We have the following setup on production for MQTT.
- 5 EMQX broker(Version 3.X)
- AWS Load balancer to distribute load across MQTT brokers (and HAProxy in some enviroments)
- Paho MQTT python client (Version 1.1)
We are noticing an issue where messages are getting frequently dropped(around 1 or 2 in every 100 messages).
MQTT connect configuration setup is as follows
client_id = "<random_int_from_1_to_100>_<current_hostname>"
clean_session = False
keep alive timeout = 60
How the messages are published ?
We have X number of celery workers publishing to the same topic in parallel, with message rate of 10/s at max. The client id is unique across each celery worker as it using hostname in client id.

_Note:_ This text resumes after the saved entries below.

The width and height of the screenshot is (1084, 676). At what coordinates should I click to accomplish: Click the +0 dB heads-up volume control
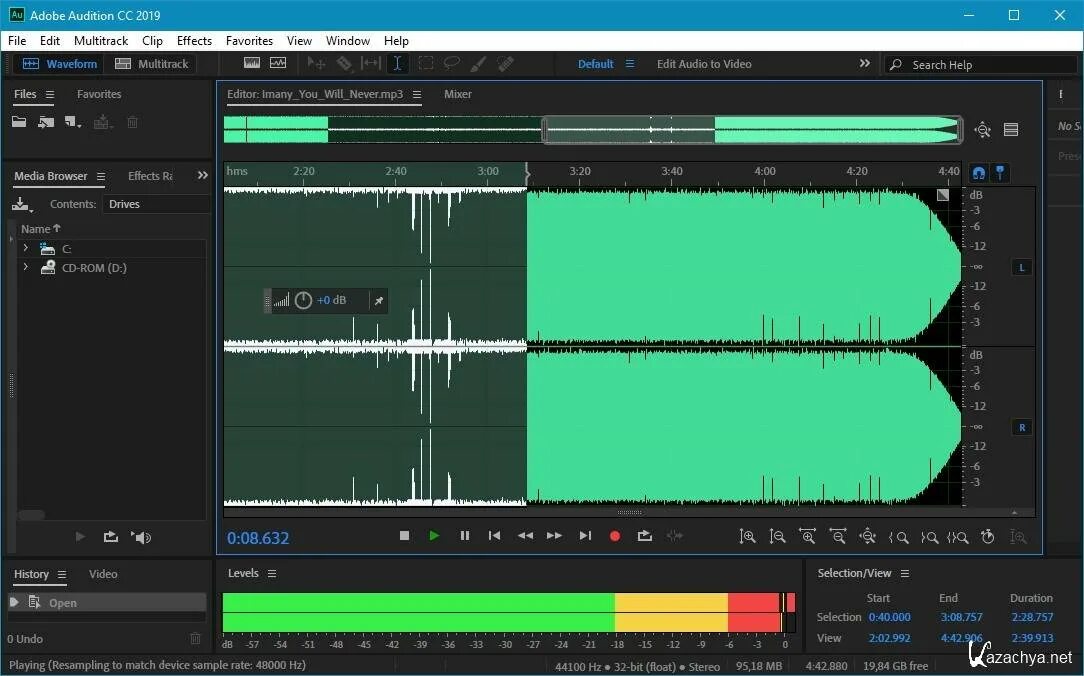[330, 300]
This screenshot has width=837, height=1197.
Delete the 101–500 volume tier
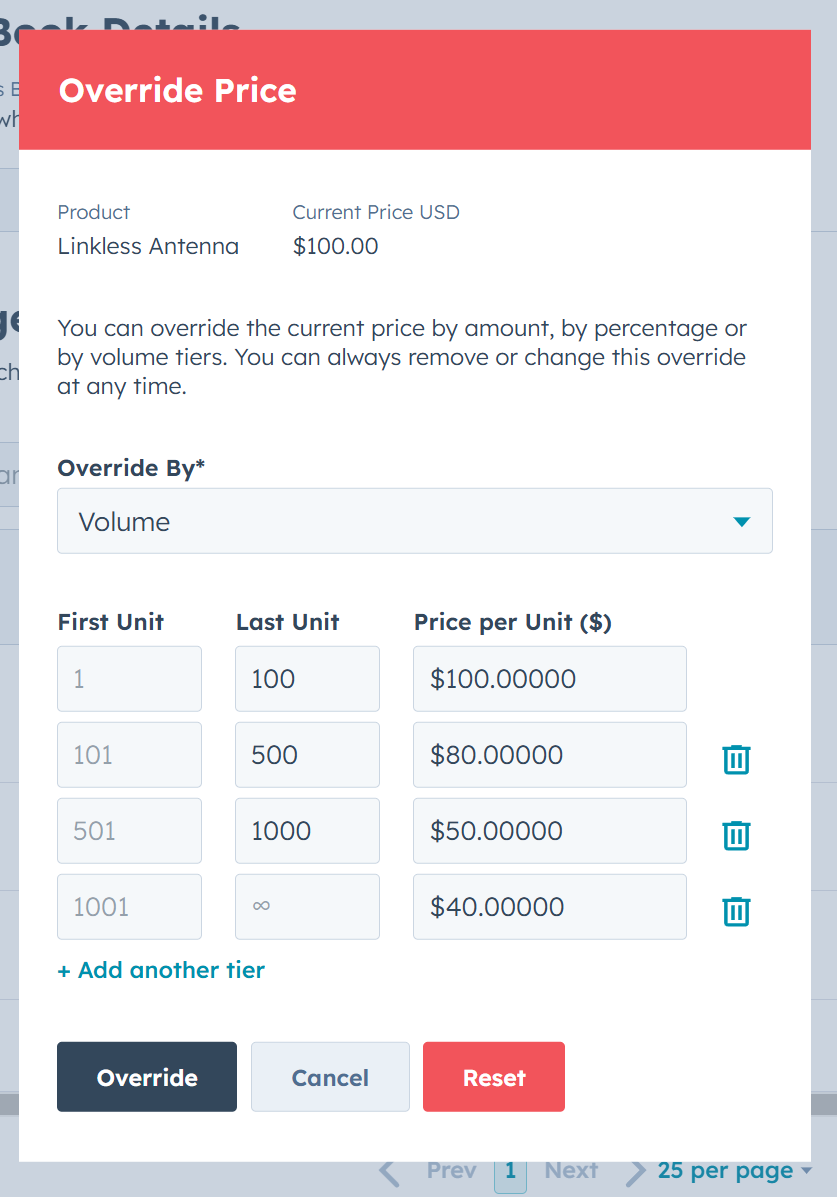[x=736, y=759]
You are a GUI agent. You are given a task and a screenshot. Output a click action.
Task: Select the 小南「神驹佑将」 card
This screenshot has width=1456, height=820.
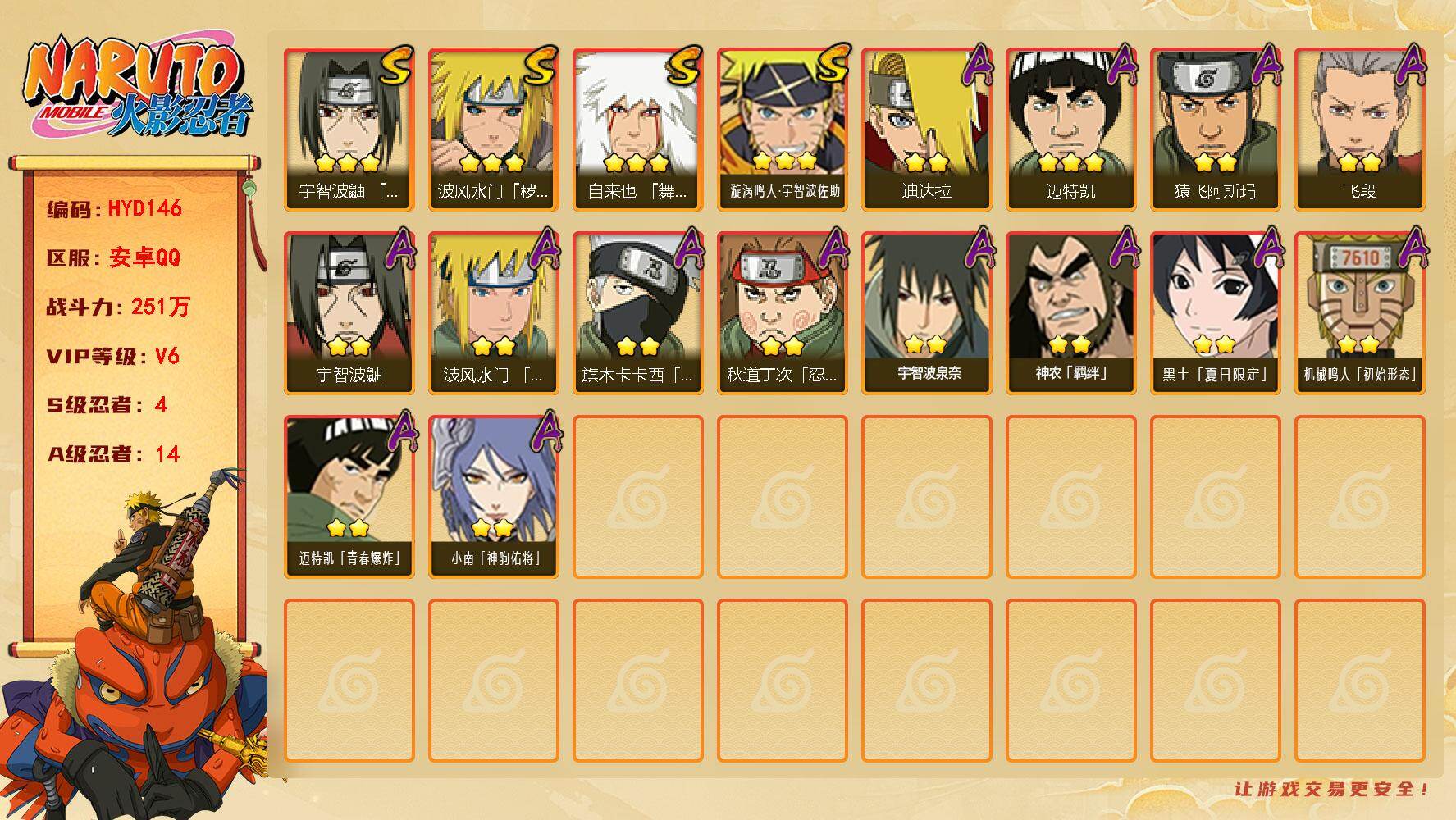pyautogui.click(x=494, y=497)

For the messages which are getting dropped or missed, paho MQTT library is returning a 0 on publish indicating the message was published successfully.
Sample code for publish
(res, mid) = self.conn.publish(topic=topic, payload=payload, qos=qos)
if res == 0:
log.debug(f"Succesfully published message::{str(res)} with id {mid} for payload::{payload}",
client_id=self.client_id)
else:
log.info(f"Error publishing message::{str(res)} with id {mid} for payload::{payload}",
client_id=self.client_id)
But there are no logs EMQX(even with debug logs enabled), for the ones which have been dropped. This is happening only on production where there are multiple clients publishing to same topic, whereas with single client we haven't noticed an issue.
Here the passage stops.